● 待完成任务:
在这篇自制全蛋面的短文中,全蛋面的材料用了多少个鸡蛋?
___ 练习短文 ___
Tuesday, September 16, 2014

自制全蛋面配香菇肉燥 Homemade Egg Noodles and Minced Meat with Mushroom

星期六做了全蛋面配香菇肉燥。
一直以来,喜欢吃有嚼劲,弹牙的面条。

上网谷歌了一下,看到轩宏妈的食谱。
轩宏妈用了一些高筋面粉取代部分的普通面粉,做出来的面条有嚼劲。
于是,我也跟着轩宏妈的做法,混合高与中筋面粉。

做出来的面条真的很有嚼劲。
但是,对于粗面,我和我娘都觉得我的面条吃起来,太有嚼劲了。
但是,细面就刚刚好。
我在想,是粗面条杆得太厚或是煮不够久呢?

下次如果再做,我会试试将粗面用‘1或2’号档来杆面条,而细面则保持用‘3’号档。 
那样子,应该可以做出软硬适中的面条了。

无论如何,自制的全蛋面配上香菇肉燥,真的很好吃!
好吃得我一口接一口,吃了一大碗!
呵呵~
全蛋面 Egg Noodles
材料(约6人份)Ingredients (Approx. 6 servings):
普通面粉 Plain flour                  400 g
高筋面粉 High Protein flour    100 g
鸡蛋 Egg                                         5 nos
盐 Salt                                             1 tsp

做法:
  1. 将面粉和盐在一个深盆中混合均匀后,加入鸡蛋液,搓成团。Mix the flour and salt in a deep bowl, add in the eggs and knead to form a dough.
___ 提取条目 ___
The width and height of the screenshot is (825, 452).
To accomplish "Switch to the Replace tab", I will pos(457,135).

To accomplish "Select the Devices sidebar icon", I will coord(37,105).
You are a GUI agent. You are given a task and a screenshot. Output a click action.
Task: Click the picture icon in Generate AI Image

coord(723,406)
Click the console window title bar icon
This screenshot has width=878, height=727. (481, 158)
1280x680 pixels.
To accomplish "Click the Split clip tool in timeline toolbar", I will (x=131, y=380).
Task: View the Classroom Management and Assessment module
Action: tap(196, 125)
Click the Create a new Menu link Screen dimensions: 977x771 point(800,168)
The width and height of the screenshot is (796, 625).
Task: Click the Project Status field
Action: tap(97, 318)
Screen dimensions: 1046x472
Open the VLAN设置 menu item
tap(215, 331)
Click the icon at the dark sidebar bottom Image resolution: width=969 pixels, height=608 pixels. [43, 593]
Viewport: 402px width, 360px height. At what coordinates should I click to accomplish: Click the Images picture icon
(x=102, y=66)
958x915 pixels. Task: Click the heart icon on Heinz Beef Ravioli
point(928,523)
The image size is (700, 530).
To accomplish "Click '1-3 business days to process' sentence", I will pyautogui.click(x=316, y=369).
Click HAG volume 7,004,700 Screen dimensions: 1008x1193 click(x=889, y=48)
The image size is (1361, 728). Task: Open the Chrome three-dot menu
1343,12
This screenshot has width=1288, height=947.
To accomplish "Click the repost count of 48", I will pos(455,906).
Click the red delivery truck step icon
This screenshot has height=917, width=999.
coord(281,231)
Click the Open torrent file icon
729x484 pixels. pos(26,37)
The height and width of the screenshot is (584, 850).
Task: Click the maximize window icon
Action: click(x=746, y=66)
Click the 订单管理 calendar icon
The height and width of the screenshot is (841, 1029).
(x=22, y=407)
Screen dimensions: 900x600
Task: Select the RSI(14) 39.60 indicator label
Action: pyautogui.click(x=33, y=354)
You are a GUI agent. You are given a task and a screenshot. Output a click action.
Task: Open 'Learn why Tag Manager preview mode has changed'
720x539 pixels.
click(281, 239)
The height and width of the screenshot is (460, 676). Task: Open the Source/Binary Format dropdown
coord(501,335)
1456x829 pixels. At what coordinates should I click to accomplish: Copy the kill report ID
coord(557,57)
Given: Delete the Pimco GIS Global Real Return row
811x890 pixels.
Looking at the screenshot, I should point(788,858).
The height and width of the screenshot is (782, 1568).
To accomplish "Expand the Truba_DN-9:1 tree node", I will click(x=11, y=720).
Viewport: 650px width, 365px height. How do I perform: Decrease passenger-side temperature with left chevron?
___
● 回答:
5个鸡蛋。